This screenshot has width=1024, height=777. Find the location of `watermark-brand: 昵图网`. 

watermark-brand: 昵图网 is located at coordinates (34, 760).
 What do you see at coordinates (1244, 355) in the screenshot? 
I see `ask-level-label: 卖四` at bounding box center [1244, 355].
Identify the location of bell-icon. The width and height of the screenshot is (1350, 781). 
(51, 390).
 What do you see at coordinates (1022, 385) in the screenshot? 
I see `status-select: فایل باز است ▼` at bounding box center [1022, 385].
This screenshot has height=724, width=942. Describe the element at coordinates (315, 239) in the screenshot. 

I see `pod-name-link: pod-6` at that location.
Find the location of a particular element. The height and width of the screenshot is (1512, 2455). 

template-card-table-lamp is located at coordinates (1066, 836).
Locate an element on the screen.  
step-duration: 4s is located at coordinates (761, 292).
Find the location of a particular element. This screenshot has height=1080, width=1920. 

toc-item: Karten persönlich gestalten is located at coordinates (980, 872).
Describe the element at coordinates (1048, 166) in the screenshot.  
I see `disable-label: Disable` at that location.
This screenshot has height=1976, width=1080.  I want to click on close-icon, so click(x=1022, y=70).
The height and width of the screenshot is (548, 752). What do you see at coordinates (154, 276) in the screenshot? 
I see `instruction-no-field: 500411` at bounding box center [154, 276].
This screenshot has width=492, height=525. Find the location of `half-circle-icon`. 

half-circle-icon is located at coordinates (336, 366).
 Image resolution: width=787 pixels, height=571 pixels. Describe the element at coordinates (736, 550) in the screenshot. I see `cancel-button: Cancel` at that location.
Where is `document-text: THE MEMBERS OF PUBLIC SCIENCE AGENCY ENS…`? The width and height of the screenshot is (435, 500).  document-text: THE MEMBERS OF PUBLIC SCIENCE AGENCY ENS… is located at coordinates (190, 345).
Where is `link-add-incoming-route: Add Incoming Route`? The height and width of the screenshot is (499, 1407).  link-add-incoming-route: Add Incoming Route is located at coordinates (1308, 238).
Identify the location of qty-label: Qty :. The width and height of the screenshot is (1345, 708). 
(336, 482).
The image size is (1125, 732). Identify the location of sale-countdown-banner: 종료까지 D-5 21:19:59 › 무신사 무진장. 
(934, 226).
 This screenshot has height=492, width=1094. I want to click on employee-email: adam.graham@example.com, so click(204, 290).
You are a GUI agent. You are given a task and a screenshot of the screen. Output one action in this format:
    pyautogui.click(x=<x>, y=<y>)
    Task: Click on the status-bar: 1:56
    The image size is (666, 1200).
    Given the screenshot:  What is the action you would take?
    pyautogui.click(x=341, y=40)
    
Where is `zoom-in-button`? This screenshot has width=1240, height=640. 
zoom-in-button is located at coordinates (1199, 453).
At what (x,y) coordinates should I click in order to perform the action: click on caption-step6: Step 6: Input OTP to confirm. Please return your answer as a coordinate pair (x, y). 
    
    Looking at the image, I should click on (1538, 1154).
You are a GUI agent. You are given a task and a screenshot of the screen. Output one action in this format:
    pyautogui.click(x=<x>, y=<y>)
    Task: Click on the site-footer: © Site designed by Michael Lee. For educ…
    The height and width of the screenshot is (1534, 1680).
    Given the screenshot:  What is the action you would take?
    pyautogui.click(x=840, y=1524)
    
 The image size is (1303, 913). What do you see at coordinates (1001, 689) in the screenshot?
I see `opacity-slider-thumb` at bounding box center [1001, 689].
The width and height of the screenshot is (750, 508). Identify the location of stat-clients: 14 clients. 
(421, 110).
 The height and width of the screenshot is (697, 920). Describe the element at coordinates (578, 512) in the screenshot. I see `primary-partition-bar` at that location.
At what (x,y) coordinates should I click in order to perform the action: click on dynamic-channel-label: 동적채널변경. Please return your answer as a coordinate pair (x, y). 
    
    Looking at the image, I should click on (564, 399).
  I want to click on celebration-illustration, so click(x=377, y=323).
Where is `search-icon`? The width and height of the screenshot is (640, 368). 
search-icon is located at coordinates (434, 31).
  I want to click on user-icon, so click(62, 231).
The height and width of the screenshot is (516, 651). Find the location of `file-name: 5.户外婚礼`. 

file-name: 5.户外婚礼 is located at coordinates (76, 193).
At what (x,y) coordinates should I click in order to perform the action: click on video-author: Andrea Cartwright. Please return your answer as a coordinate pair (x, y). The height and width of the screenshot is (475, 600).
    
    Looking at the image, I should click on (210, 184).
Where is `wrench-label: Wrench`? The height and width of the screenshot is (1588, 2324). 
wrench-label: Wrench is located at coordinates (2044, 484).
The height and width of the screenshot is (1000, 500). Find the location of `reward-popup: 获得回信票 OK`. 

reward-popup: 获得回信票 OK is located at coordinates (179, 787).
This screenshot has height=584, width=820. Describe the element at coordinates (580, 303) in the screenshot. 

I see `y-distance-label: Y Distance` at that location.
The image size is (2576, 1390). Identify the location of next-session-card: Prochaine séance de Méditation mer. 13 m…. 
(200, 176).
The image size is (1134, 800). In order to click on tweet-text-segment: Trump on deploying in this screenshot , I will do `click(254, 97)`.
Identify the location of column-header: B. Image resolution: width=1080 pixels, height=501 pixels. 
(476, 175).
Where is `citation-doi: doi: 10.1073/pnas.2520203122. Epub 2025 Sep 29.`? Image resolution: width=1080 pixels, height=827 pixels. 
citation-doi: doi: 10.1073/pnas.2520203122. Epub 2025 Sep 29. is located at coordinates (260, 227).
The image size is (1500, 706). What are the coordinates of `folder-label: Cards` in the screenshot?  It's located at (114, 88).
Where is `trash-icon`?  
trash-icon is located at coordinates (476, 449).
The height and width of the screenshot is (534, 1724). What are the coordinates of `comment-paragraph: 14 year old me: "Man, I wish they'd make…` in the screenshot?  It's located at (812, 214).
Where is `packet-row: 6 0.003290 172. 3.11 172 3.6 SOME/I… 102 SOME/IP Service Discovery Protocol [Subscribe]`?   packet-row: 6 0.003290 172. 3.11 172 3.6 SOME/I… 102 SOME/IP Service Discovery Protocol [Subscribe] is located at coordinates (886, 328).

### THE PROBLEM
Recast every one of the records above as a Markdown table with two columns, Row and Line. Give each non-blank line its own numbered row, and omit all blank lines.

### EXERCISE RESPONSE
| Row | Line |
|---|---|
| 1 | This screenshot has width=1024, height=777. Find the location of `watermark-brand: 昵图网`.  |
| 2 | watermark-brand: 昵图网 is located at coordinates (34, 760). |
| 3 |  What do you see at coordinates (1244, 355) in the screenshot?  |
| 4 | I see `ask-level-label: 卖四` at bounding box center [1244, 355]. |
| 5 | Identify the location of bell-icon. The width and height of the screenshot is (1350, 781).  |
| 6 | (51, 390). |
| 7 |  What do you see at coordinates (1022, 385) in the screenshot?  |
| 8 | I see `status-select: فایل باز است ▼` at bounding box center [1022, 385]. |
| 9 | This screenshot has height=724, width=942. Describe the element at coordinates (315, 239) in the screenshot.  |
| 10 | I see `pod-name-link: pod-6` at that location. |
| 11 | Find the location of a particular element. The height and width of the screenshot is (1512, 2455).  |
| 12 | template-card-table-lamp is located at coordinates (1066, 836). |
| 13 | Locate an element on the screen.   |
| 14 | step-duration: 4s is located at coordinates (761, 292). |
| 15 | Find the location of a particular element. This screenshot has height=1080, width=1920.  |
| 16 | toc-item: Karten persönlich gestalten is located at coordinates (980, 872). |
| 17 | Describe the element at coordinates (1048, 166) in the screenshot.   |
| 18 | I see `disable-label: Disable` at that location. |
| 19 | This screenshot has height=1976, width=1080.  I want to click on close-icon, so click(x=1022, y=70). |
| 20 | The height and width of the screenshot is (548, 752). What do you see at coordinates (154, 276) in the screenshot?  |
| 21 | I see `instruction-no-field: 500411` at bounding box center [154, 276]. |
| 22 | This screenshot has width=492, height=525. Find the location of `half-circle-icon`.  |
| 23 | half-circle-icon is located at coordinates (336, 366). |
| 24 |  Image resolution: width=787 pixels, height=571 pixels. Describe the element at coordinates (736, 550) in the screenshot. I see `cancel-button: Cancel` at that location. |
| 25 | Where is `document-text: THE MEMBERS OF PUBLIC SCIENCE AGENCY ENS…`? The width and height of the screenshot is (435, 500).  document-text: THE MEMBERS OF PUBLIC SCIENCE AGENCY ENS… is located at coordinates (190, 345). |
| 26 | Where is `link-add-incoming-route: Add Incoming Route`? The height and width of the screenshot is (499, 1407).  link-add-incoming-route: Add Incoming Route is located at coordinates (1308, 238). |
| 27 | Identify the location of qty-label: Qty :. The width and height of the screenshot is (1345, 708).  |
| 28 | (336, 482). |
| 29 | The image size is (1125, 732). Identify the location of sale-countdown-banner: 종료까지 D-5 21:19:59 › 무신사 무진장.  |
| 30 | (934, 226). |
| 31 |  This screenshot has height=492, width=1094. I want to click on employee-email: adam.graham@example.com, so click(204, 290). |
| 32 | You are a GUI agent. You are given a task and a screenshot of the screen. Output one action in this format: |
| 33 |     pyautogui.click(x=<x>, y=<y>) |
| 34 |     Task: Click on the status-bar: 1:56 |
| 35 |     The image size is (666, 1200). |
| 36 |     Given the screenshot:  What is the action you would take? |
| 37 |     pyautogui.click(x=341, y=40) |
| 38 | Where is `zoom-in-button`? This screenshot has width=1240, height=640.  |
| 39 | zoom-in-button is located at coordinates (1199, 453). |
| 40 | At what (x,y) coordinates should I click in order to perform the action: click on caption-step6: Step 6: Input OTP to confirm. Please return your answer as a coordinate pair (x, y).  |
| 41 |     Looking at the image, I should click on (1538, 1154). |
| 42 | You are a GUI agent. You are given a task and a screenshot of the screen. Output one action in this format: |
| 43 |     pyautogui.click(x=<x>, y=<y>) |
| 44 |     Task: Click on the site-footer: © Site designed by Michael Lee. For educ… |
| 45 |     The height and width of the screenshot is (1534, 1680). |
| 46 |     Given the screenshot:  What is the action you would take? |
| 47 |     pyautogui.click(x=840, y=1524) |
| 48 |  The image size is (1303, 913). What do you see at coordinates (1001, 689) in the screenshot? |
| 49 | I see `opacity-slider-thumb` at bounding box center [1001, 689]. |
| 50 | The width and height of the screenshot is (750, 508). Identify the location of stat-clients: 14 clients.  |
| 51 | (421, 110). |
| 52 |  The height and width of the screenshot is (697, 920). Describe the element at coordinates (578, 512) in the screenshot. I see `primary-partition-bar` at that location. |
| 53 | At what (x,y) coordinates should I click in order to perform the action: click on dynamic-channel-label: 동적채널변경. Please return your answer as a coordinate pair (x, y).  |
| 54 |     Looking at the image, I should click on (564, 399). |
| 55 |   I want to click on celebration-illustration, so click(x=377, y=323). |
| 56 | Where is `search-icon`? The width and height of the screenshot is (640, 368).  |
| 57 | search-icon is located at coordinates (434, 31). |
| 58 |   I want to click on user-icon, so click(62, 231). |
| 59 | The height and width of the screenshot is (516, 651). Find the location of `file-name: 5.户外婚礼`.  |
| 60 | file-name: 5.户外婚礼 is located at coordinates (76, 193). |
| 61 | At what (x,y) coordinates should I click in order to perform the action: click on video-author: Andrea Cartwright. Please return your answer as a coordinate pair (x, y). The height and width of the screenshot is (475, 600). |
| 62 |     Looking at the image, I should click on (210, 184). |
| 63 | Where is `wrench-label: Wrench`? The height and width of the screenshot is (1588, 2324).  |
| 64 | wrench-label: Wrench is located at coordinates (2044, 484). |
| 65 | The height and width of the screenshot is (1000, 500). Find the location of `reward-popup: 获得回信票 OK`.  |
| 66 | reward-popup: 获得回信票 OK is located at coordinates (179, 787). |
| 67 | This screenshot has height=584, width=820. Describe the element at coordinates (580, 303) in the screenshot.  |
| 68 | I see `y-distance-label: Y Distance` at that location. |
| 69 | The image size is (2576, 1390). Identify the location of next-session-card: Prochaine séance de Méditation mer. 13 m….  |
| 70 | (200, 176). |
| 71 | The image size is (1134, 800). In order to click on tweet-text-segment: Trump on deploying in this screenshot , I will do `click(254, 97)`. |
| 72 | Identify the location of column-header: B. Image resolution: width=1080 pixels, height=501 pixels.  |
| 73 | (476, 175). |
| 74 | Where is `citation-doi: doi: 10.1073/pnas.2520203122. Epub 2025 Sep 29.`? Image resolution: width=1080 pixels, height=827 pixels.  |
| 75 | citation-doi: doi: 10.1073/pnas.2520203122. Epub 2025 Sep 29. is located at coordinates (260, 227). |
| 76 | The image size is (1500, 706). What are the coordinates of `folder-label: Cards` in the screenshot?  It's located at (114, 88). |
| 77 | Where is `trash-icon`?   |
| 78 | trash-icon is located at coordinates (476, 449). |
| 79 | The height and width of the screenshot is (534, 1724). What are the coordinates of `comment-paragraph: 14 year old me: "Man, I wish they'd make…` in the screenshot?  It's located at (812, 214). |
| 80 | Where is `packet-row: 6 0.003290 172. 3.11 172 3.6 SOME/I… 102 SOME/IP Service Discovery Protocol [Subscribe]`?   packet-row: 6 0.003290 172. 3.11 172 3.6 SOME/I… 102 SOME/IP Service Discovery Protocol [Subscribe] is located at coordinates (886, 328). |